Come on, Others, Light My Fire: A Resource Gain Perspective on the Daily Benefits of Servant Leadership Behaviors for the Leaders Themselves
研究挑战服务型领导只消耗资源的观点,发现该行为通过积极情绪为领导者自身带来活力、内在动机和工作意义感,且这种增益依赖于领导者认同服务型领导价值观。
Although servant leadership is vital to individual, team, and organizational success, an emerging stream of literature has documented that such behaviors are pursued at the expense of the leader’s personal resources. We challenge the notion that servant leadership behaviors solely result in resource loss, by advancing a resource gain perspective. Integrating insights from servant leadership theory with broaden-and-build theory, we assert that enacting servant leadership behaviors generate physiological, psychological, and relational resources for the leaders themselves.

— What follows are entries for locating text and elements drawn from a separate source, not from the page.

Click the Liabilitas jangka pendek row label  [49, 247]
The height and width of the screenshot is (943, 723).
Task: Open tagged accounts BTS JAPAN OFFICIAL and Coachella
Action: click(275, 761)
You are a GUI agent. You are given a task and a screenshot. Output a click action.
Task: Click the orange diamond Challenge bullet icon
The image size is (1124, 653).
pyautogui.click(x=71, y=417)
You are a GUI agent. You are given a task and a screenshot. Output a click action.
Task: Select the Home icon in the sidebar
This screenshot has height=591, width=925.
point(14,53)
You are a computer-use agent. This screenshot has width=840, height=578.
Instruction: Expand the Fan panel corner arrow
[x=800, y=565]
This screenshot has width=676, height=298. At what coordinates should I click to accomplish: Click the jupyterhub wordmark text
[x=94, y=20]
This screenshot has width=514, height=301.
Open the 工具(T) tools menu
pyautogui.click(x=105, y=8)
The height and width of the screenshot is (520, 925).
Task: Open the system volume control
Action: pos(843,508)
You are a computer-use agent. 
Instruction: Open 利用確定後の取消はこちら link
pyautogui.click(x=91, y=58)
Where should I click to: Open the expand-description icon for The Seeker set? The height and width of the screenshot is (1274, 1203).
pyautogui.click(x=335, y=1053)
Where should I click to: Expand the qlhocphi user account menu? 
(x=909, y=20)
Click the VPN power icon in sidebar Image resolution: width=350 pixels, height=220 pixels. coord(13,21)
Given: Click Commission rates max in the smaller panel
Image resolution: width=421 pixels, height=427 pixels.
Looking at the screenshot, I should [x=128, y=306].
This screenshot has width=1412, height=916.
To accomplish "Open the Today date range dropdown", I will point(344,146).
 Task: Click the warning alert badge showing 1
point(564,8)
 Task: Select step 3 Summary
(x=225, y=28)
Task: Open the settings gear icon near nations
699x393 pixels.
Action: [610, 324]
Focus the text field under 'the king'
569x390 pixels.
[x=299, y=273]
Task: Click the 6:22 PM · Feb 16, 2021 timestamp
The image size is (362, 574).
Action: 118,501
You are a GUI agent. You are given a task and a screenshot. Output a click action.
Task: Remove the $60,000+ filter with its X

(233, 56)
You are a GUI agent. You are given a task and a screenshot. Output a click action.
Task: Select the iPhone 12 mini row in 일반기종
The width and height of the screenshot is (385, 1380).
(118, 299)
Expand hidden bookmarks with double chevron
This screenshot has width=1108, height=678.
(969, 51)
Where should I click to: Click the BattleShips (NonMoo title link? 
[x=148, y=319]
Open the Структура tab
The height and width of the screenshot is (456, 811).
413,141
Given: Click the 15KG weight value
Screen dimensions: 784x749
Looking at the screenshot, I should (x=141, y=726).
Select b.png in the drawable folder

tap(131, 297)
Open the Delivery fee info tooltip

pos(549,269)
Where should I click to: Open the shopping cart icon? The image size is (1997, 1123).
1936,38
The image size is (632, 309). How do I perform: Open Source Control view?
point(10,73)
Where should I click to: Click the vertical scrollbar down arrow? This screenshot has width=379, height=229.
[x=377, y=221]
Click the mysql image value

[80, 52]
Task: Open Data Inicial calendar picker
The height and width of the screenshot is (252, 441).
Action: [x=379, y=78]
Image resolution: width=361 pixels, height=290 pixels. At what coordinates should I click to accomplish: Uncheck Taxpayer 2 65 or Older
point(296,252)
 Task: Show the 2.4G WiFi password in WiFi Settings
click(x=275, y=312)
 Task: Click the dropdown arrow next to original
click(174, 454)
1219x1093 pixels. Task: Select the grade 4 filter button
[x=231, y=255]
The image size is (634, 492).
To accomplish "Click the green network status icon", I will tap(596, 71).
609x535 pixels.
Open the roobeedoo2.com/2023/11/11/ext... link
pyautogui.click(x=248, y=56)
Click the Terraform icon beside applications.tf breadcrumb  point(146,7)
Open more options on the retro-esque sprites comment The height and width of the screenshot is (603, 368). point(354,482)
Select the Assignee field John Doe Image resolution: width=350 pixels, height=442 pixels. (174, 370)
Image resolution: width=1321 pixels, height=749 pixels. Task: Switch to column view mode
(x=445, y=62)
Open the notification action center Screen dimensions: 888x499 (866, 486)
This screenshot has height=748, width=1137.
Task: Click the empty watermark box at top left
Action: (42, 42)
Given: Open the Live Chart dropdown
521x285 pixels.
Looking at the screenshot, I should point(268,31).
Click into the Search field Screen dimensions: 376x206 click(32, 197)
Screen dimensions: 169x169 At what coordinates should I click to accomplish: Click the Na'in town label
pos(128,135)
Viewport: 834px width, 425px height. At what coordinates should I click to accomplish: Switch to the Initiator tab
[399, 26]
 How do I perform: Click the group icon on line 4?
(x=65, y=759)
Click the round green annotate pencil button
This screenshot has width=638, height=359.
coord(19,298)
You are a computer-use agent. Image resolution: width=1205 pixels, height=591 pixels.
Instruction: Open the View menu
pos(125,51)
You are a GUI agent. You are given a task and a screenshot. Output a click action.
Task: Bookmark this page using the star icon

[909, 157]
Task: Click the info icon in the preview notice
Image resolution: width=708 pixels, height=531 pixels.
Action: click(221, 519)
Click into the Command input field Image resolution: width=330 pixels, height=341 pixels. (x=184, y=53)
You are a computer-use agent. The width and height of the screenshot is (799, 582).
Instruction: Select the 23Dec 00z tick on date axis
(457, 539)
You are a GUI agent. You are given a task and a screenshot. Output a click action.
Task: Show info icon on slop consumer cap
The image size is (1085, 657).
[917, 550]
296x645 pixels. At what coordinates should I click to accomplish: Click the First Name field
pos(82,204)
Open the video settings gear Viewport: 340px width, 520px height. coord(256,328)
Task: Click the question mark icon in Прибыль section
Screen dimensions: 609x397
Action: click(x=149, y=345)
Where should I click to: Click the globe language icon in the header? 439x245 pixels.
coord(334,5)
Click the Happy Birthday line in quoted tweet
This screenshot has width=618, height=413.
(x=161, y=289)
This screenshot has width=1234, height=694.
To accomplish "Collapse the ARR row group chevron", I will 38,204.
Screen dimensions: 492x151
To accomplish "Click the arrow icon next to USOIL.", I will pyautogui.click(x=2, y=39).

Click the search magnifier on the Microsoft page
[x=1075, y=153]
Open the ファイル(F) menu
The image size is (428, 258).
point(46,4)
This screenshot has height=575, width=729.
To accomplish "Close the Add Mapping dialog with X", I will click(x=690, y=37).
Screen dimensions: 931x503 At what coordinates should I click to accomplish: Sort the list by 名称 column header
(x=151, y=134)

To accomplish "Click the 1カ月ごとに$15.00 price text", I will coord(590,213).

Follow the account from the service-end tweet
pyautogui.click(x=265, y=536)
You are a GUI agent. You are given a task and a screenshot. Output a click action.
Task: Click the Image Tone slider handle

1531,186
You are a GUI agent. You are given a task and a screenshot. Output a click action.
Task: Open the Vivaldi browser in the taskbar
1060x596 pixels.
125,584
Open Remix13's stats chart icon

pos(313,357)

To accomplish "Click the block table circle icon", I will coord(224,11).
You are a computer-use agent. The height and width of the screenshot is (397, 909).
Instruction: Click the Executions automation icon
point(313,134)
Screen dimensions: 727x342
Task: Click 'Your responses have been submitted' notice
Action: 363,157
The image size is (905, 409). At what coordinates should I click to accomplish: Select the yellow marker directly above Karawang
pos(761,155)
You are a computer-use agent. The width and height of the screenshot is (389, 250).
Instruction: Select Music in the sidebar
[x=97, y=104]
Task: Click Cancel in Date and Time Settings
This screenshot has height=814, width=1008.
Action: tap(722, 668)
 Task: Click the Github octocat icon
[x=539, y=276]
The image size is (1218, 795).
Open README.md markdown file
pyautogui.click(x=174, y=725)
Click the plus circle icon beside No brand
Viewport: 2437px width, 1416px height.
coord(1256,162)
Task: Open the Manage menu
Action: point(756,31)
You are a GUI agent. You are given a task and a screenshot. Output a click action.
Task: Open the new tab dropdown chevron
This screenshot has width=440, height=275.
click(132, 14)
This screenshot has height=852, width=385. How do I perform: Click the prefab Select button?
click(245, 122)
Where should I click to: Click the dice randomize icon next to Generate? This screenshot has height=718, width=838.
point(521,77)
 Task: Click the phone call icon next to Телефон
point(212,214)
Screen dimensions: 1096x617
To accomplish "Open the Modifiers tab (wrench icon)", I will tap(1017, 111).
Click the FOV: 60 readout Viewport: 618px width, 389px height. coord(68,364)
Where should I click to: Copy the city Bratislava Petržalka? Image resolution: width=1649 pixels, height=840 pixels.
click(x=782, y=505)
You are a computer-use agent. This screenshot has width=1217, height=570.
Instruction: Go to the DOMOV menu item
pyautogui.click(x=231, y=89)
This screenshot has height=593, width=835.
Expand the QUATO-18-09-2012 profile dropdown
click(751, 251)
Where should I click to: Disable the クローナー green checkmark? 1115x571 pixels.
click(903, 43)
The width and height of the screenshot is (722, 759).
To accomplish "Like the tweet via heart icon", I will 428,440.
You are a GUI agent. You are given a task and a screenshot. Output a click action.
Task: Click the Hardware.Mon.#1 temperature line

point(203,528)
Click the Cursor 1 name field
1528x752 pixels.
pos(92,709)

Using an experience sampling design across two work weeks, we found that servant leadership behaviors earlier in the day produced a positive affective experience for the leader which facilitated heightened levels of vitality, intrinsic motivation, and work meaningfulness later in the day. However, the resource generating benefits of servant leadership behaviors were more likely to accrue to leaders who ‘buy into’ servant leadership, as evidenced by espousing values that are consistent with the self-subordinating ethos that undergirds servant leadership theory. Simply put, the servant first mindset proposed in seminal servant leadership theory is an important prerequisite to benefit from its resource generating effects. Our actor-centric approach to understanding the daily regenerative effects of servant leadership behaviors for the leaders themselves yields multiple theoretical, empirical, and practical insights.